Ohio state Sen. Jerry Cirino, R-Kirtland, danced around a question about college professors interacting with a student with “a dissenting view” of the Holocaust Wednesday morning during the House Higher Education Committee Meeting.

State Rep. Casey Weinstein, D-Hudson, asked Cirino, “If a student had a dissenting view about the Holocaust, which there is a very active denial group out there, would the professor be obliged to agree with the student and could the professor take a side on the Holocaust?”

According to a 2020 study of millennial and Gen Z adults from the Conference on Jewish Material Claims Against Germany (Claims Conference), 23% of those who responded believed the Holocaust was a myth, had been exaggerated, or weren’t sure.

Cirino said he has received this question many times since introducing Senate Bill 83, a massive higher education bill that would have wide-ranging impacts on college campuses.

“I think Holocaust deniers are off the charts,” Cirino said before proceeding to answer what he would do as a college professor in that situation.

“I would expect the professor to not shout that person down and throw him out of the classroom or embarrass them in front of their other students. I would expect the professor to come down on the side of what is history,” he said.

He said professors should lay the facts out clearly.

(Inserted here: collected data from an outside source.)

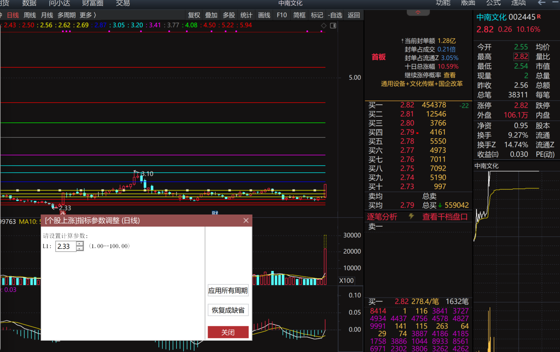
Task: Open the 复权 adjustment options
Action: (194, 15)
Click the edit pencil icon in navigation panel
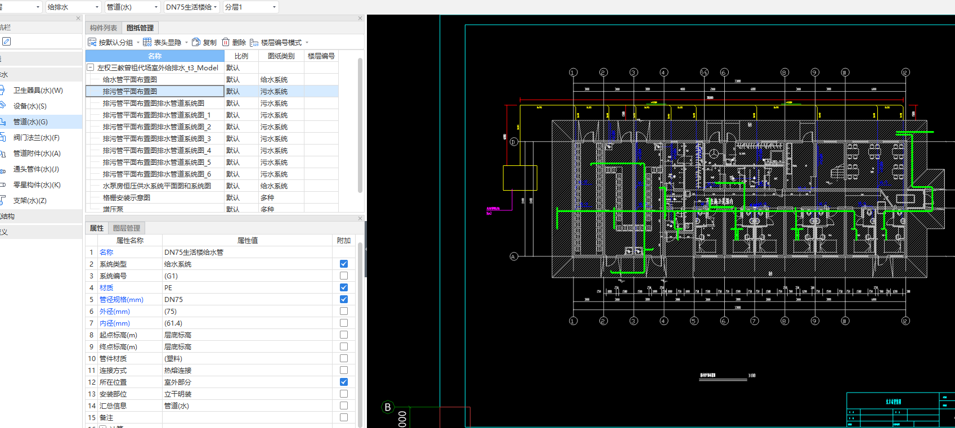 click(x=6, y=42)
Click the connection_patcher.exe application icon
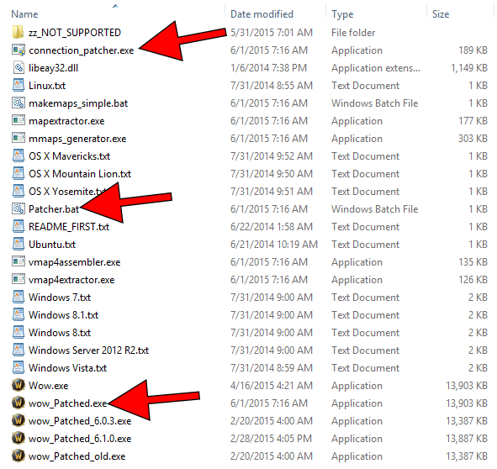The image size is (497, 469). tap(18, 50)
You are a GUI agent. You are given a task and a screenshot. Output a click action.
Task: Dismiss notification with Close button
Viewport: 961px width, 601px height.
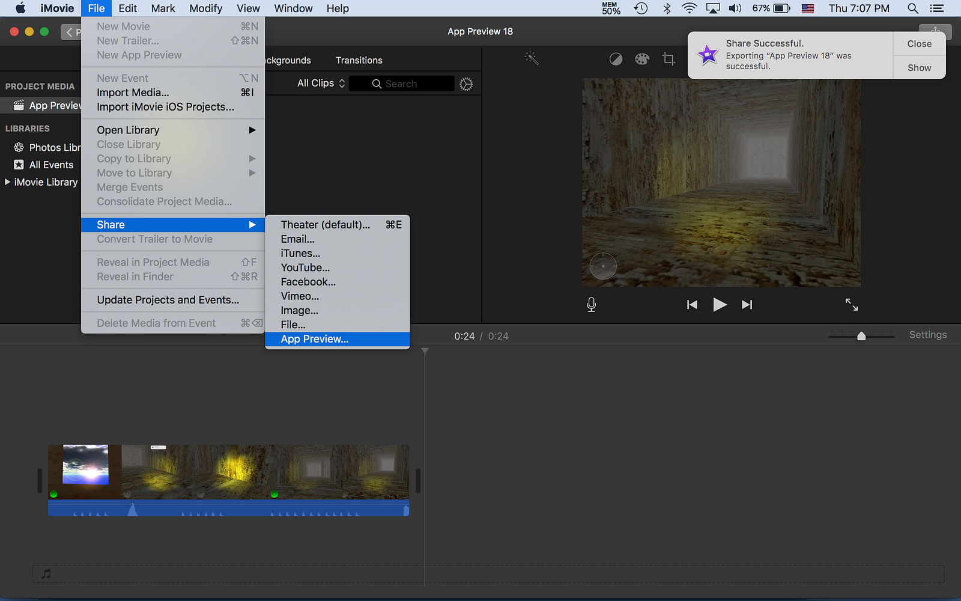click(x=919, y=44)
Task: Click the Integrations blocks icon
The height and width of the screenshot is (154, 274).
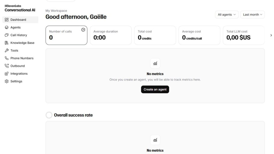Action: (x=6, y=74)
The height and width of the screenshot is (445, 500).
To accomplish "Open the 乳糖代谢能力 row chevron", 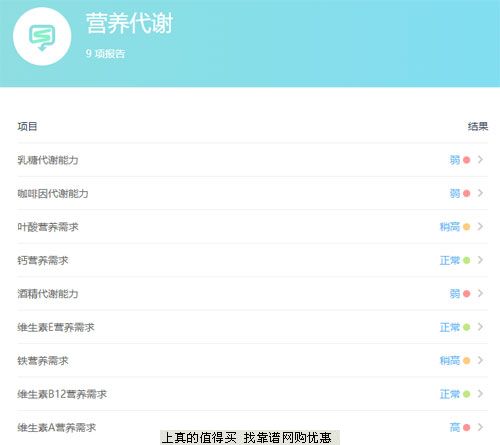I will (x=480, y=160).
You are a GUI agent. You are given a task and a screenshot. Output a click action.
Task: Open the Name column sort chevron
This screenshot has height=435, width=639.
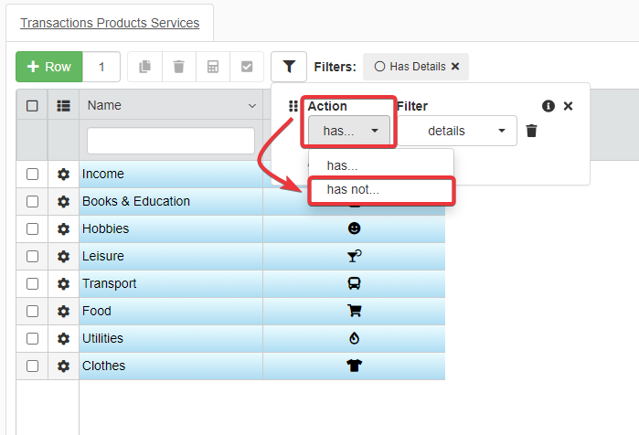(252, 106)
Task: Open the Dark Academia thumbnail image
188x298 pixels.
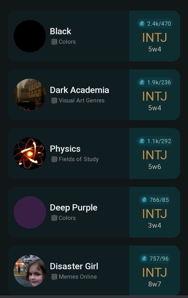Action: (x=30, y=95)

“No one should be shouted down, as ridiculous as their views might be and as wrong as they might be. That’s now what our universities are about. Our universities should be about accepting even views that are uncomfortable.”

Weinstein, who is Jewish, has had protestors previously show up to his house carrying a flag that read “kneel for the cross.”

“If there’s a professor who doesn’t (believe the Holocaust happened) I think it’s an incredibly slippery slope that you are setting for our universities and I think it’s incredibly dangerous,” he said. “I think it’s a shame that you couldn’t unequivocally say here that ‘No, we should not have Holocaust denial being allowed as part of a legitimate debate in a classroom which is what you just described.”

SB 83, which passed the Senate last week, would, among other things, affirm higher education institutions have full intellectual diversity and have intellectual diversity protections. It would also require college students to take certain American history courses, professor tenure would be based around “bias,” Board of Trustees terms would be reduced from nine years down to four, and university staff and employees would be banned from striking.